How the Affluent and the Lower-Income Consume Surplus Production

Mar 5, 2007 Henry Berry

All social levels of the United States participate in the consumption of the surplus production of capitalism Marx predicted would destroy Western culture.

There is a strange, but undeniable connection between the effects of central spending habits of the affluent and those who are in the lower income levels. This implies that there is an identity between the origins and intentions of such spending habits.

Those with lower incomes cannot afford the SUVs, vacations, large houses, home additions, and spacious yards of the affluent. But they can afford lots of cheap food, junk food. The "outsized" portions of junk food are to those with lower incomes what the SUVs, expansive homes, etc., are to the affluent. Similarly to how the affluent spend in ways to create more space for themselves by bigger cars and homes, the lower-income spend in ways to create more space for themselves by creating bigger selves, literally. The affluent represent the American dream of boundlessness and excess by purchasing space; while in their own way, this is what the lower-income are doing by unrestrainedly enlarging the space the take up.

Such strategies self-importantly pursued by the affluent and largely unconsciously and often guiltily pursued by the lower-income are not simply an acting out of the bedrock American presumption that one has the right to pursue one's compulsions and desires to the fullest extent possible. The overt, ostentatious way of the better off and the elliptic, subconscious way of the less well off of acting out this primal American belief are socially acceptable. Historically, as in the Russian Revolution for instance, the lower classes have simply taken over the space of the higher socioeconomic classes. Or the higher, stronger classes have repressed the lower, weaker classes such as peasants or colonials to take over their space, sometimes by massacre or driving them away. Compared with such plentiful examples from history, the American way of pursuing the inveterate desire for more space is seen as benign, ingenious, and desirable. Each individual is able to insinuate himself or herself into available space according to his or her particular means and opportunities.

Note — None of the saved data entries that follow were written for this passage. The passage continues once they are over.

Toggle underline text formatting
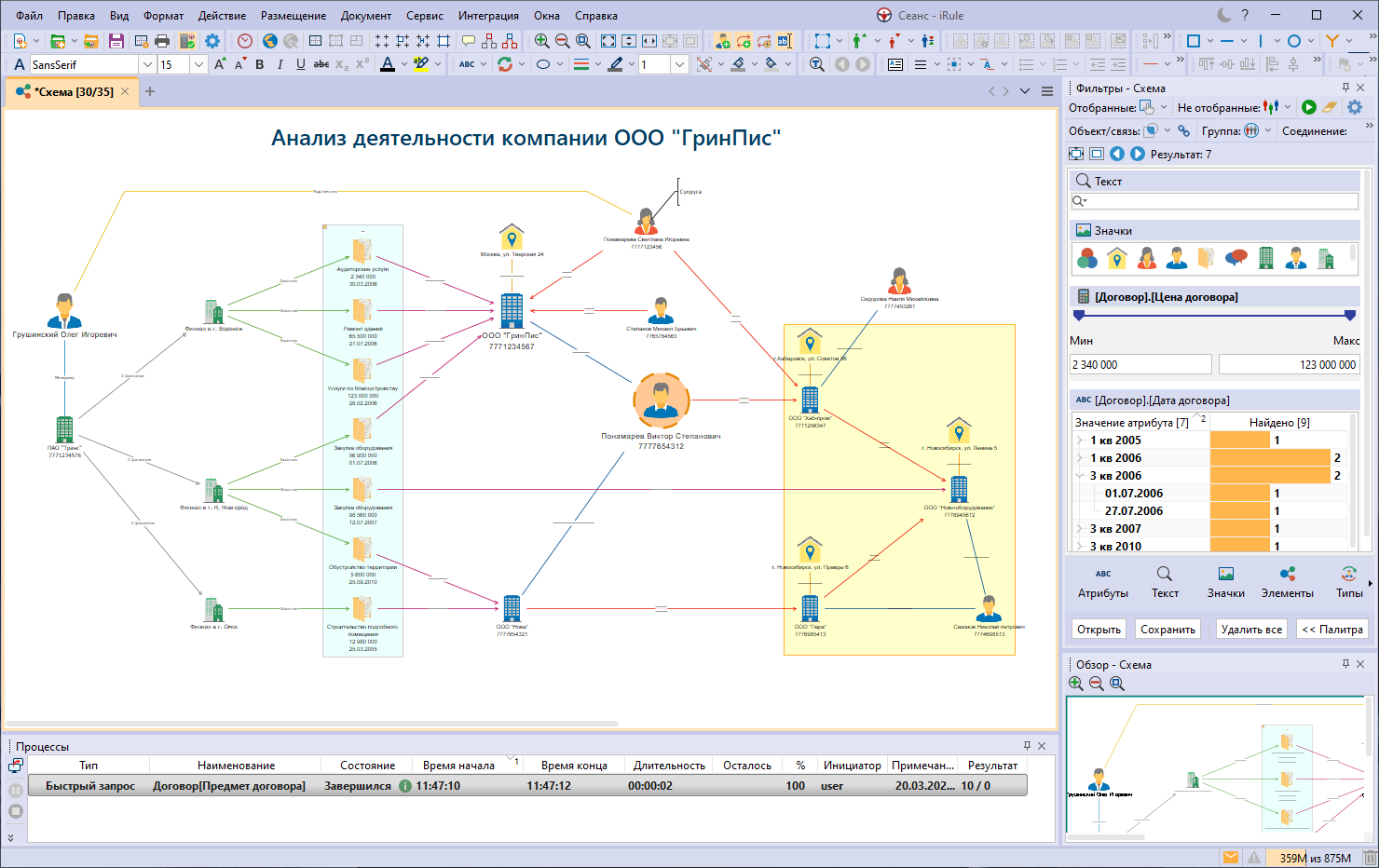 [x=300, y=64]
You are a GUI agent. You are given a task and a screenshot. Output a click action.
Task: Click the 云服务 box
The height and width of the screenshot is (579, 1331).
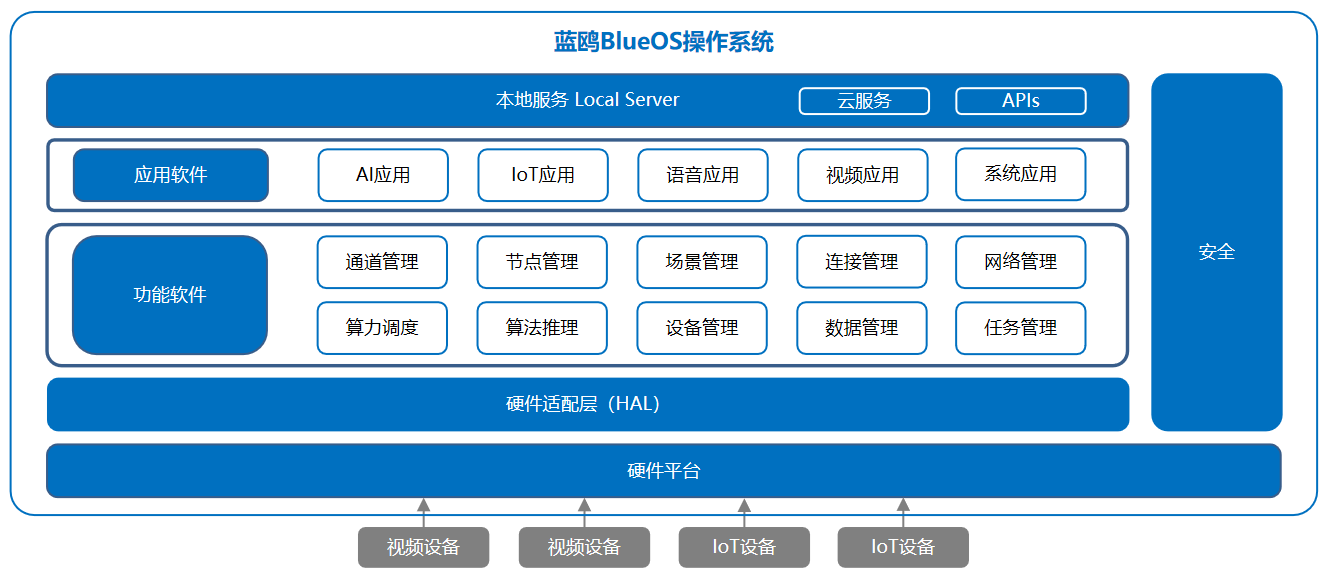[x=863, y=101]
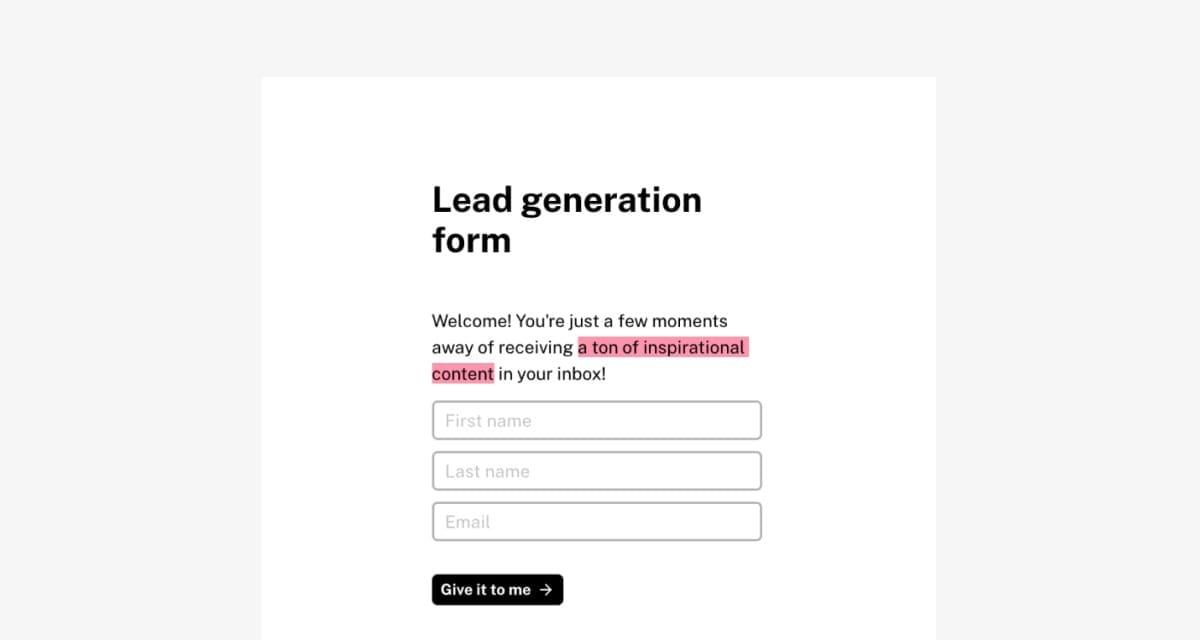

This American social process of continually aggrandizing space largely resolves while at the same time it mutates Karl Marx's tenet about capitalism's growing problem of "surplus production." Marx made this prediction in the mid 1800s as great, unprecedented, quantities and varieties of goods were being produced in the factories and shops of the early Machine Age.

Surplus production is being absorbed by multifaceted steps into space; for example, skyscrapers in earlier modernism, and the waves of disposable goods in postmodernism. The global economy and the proliferation of images are latter-day dimensions of this. Consumer behavior in the U.S. domestic economy is the primary way such surplus is dealt with so it does not become troublesome and burdensome as Marx theorized it would. The affluent in their way consume excess production not only by acquisition of more and more perishable and transitory goods and services but also by the occupation of more space by having bigger and bigger cars and homes requiring the consumption of goods and services for longer-lasting ends. The way the lower-income take part in the consumption of excess production is literally by consumption of bigger amounts of excess food production. In the United States' economy, all classes according to their means and pleasures are involved in the consumption of excess goods and services. The psychology, energies, and skills of democracy's capitalist economy by such factors as advertising and distribution have kept excess production from becoming a problem in ways in which the thoroughgoing materialist Marx never could have foreseen.